Since the ability operate a real light switch from the VR world using Windows Mixed Reality (WMR) is now working, it was time to get to get the same thing working on the Android version of the Unity app – rtAndroidView. This uses the same rt-ai Edge stream processing network and Manifold network as the WMR and desktop versions but the extra trick was to get the interaction working.
The video shows me using the touch screen to navigate around the virtual model of my office and operate the light switch, showing that the Manifold HAServer interface is working, along with the normal video and ZeroSensor interfaces.
This is using the Android device as a VR device. In theory, it should be possible to use ARCore with an AR version of this app but the issue is locking the virtual space to the real space. That will take some experimentation I suspect.
Having now constructed a simple walk around model of my office and another room, it was time to start work on the interaction side of things. I have an Insteon switch controlling some of the lights in my office and this seemed like an obvious target. Manifold now has a home automation server app (HAServer) based on one from an earlier project. This allows individual Insteon devices to be addressed by user-friendly names using JSON over Manifold’s end to end datagram service. Light switches can now be specified in the Unity rtXRView space definition file and linked to the control interface of the HAServer.
The screen capture above and video below were made using a Samsung Odyssey headset and motion controllers. The light switch specification causes a virtual light switch to be placed, ideally exactly where the real light switch happens to be. Then, by pointing at the light switch with the motion controller and clicking, the light can be turned on and off. The virtual light switch is gray when the light is off and green when it is on. If the real switch is operated by some other means, the virtual light switch will reflect this as the HAServer broadcasts state change updates on a regular basis. It’s nice to see that the light sensor on the ZeroSensor responds appropriately to the light level too. Technically this light switch is a dimmer – setting an intermediate level is a TODO at this point.

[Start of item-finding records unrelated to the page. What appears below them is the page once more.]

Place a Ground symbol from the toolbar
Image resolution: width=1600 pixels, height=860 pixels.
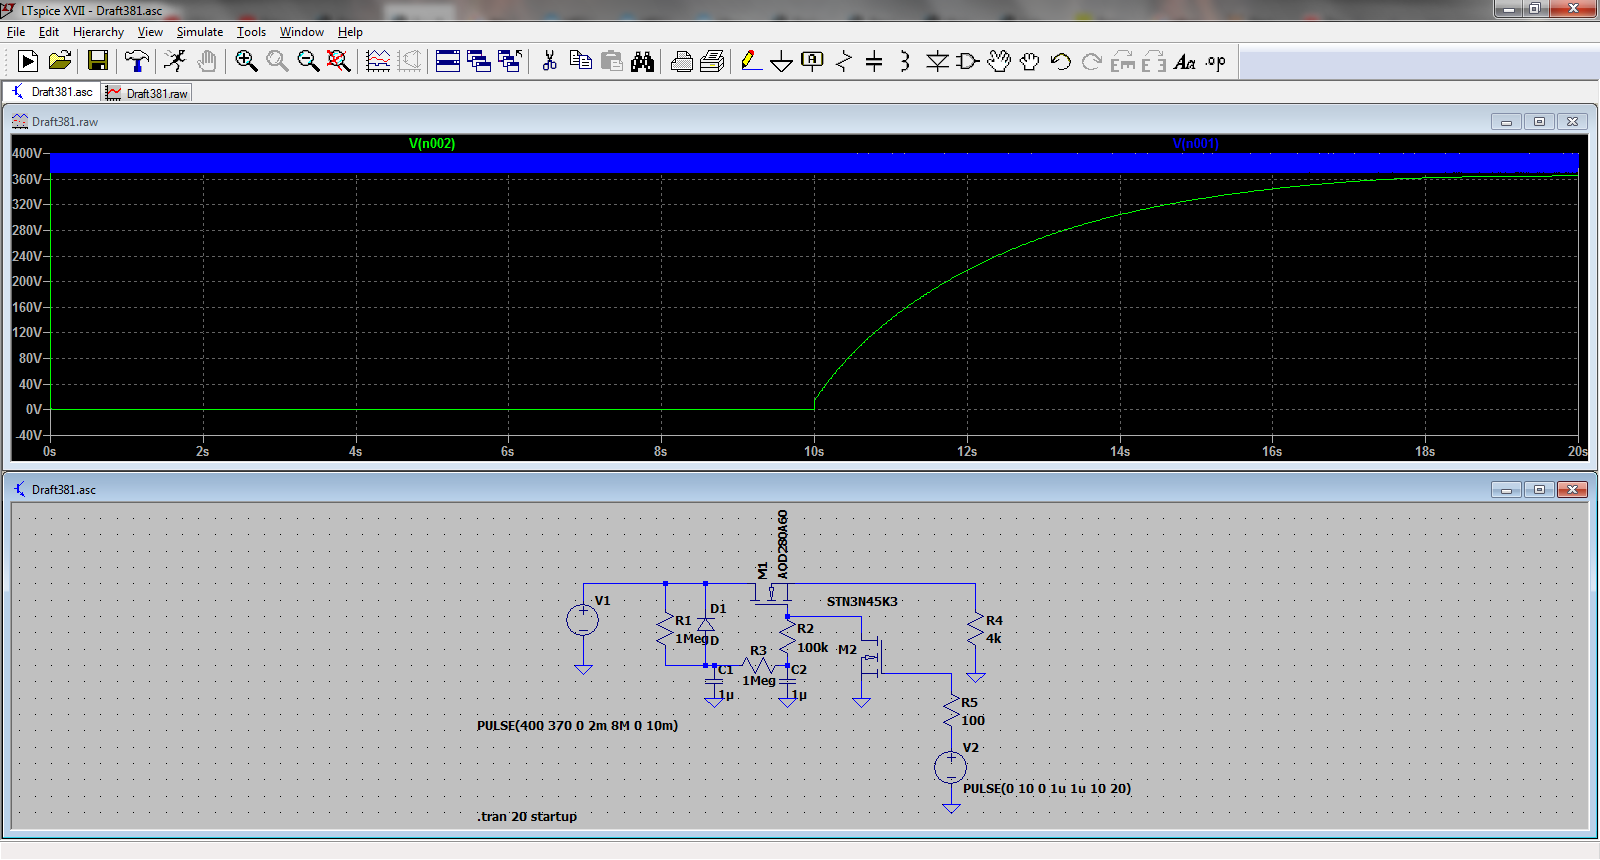[x=781, y=62]
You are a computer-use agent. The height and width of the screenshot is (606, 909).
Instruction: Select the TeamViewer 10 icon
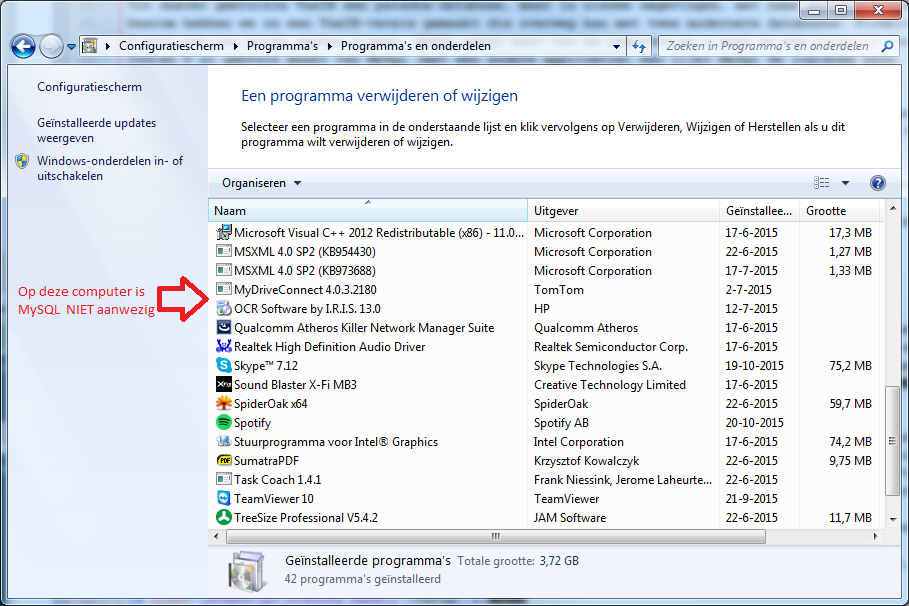[224, 499]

An interesting aspect of this is the extent to which a remote VR user can get a sense of telepresence in a space, even if it is just a virtual representation of the real space. To make that connection more concrete, the virtual light in Unity should reflect the ambient light level as measured by the ZeroSensor. That’s another TODO…
While this is kind of fun in the VR world, it could actually be interesting in the AR world. If the virtual light switch is placed correctly but is invisible (apart from a collider), a HoloLens user (for example) could look at a real light switch and click in order to change the state of the switch. Very handy for the terminally lazy! More useful than just this would be to annotate the switch with what it controls. For some reason, people in this house never seem to know which light switch controls what so this feature by itself would be quite handy.